At the local operating unit level, investment strategies are based on considerations that include the local
market, liability duration and cash flow characteristics, rating agency and regulatory capital considerations, legal
investment limitations, tax optimization and diversification.
The majority of assets backing insurance liabilities at AIG consist of intermediate and long duration fixed
maturity securities. In the case of Life Insurance & Retirement Services companies, as well as in the GIC and MIP
portfolios of the Asset Management segment, the fundamental investment strategy is, as nearly as is practicable, to
match the duration characteristics of the liabilities with comparable duration assets.
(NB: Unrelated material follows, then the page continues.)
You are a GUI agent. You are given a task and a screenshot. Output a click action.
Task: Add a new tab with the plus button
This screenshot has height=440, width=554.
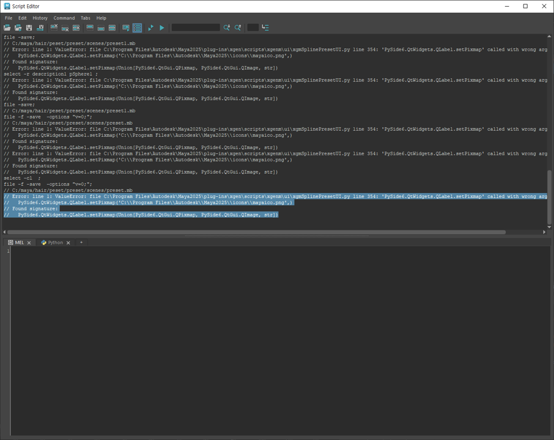click(x=81, y=242)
Fixed maturity securities held
by the insurance companies included in the AIG Property Casualty Group historically have consisted primarily of
laddered holdings of tax-exempt municipal bonds, which provided attractive after-tax returns and limited credit
risk. In light of AIG’s net operating position, AIG changed its intent to hold to maturity certain tax-exempt
municipal securities held by its insurance subsidiaries. Fixed maturity securities held by Foreign General Insurance
companies consist primarily of intermediate duration high grade securities.
The market price of fixed maturity securities reflects numerous components, including interest rate envi-
ronment, credit spread, embedded optionality (such as call features), liquidity, structural complexity, foreign
exchange risk, and other credit and non-credit factors. However, in most circumstances, pricing is most sensitive to
interest rates, such that the market price declines as interest rates rise, and increases as interest rates fall. This effect
is more pronounced for longer duration securities.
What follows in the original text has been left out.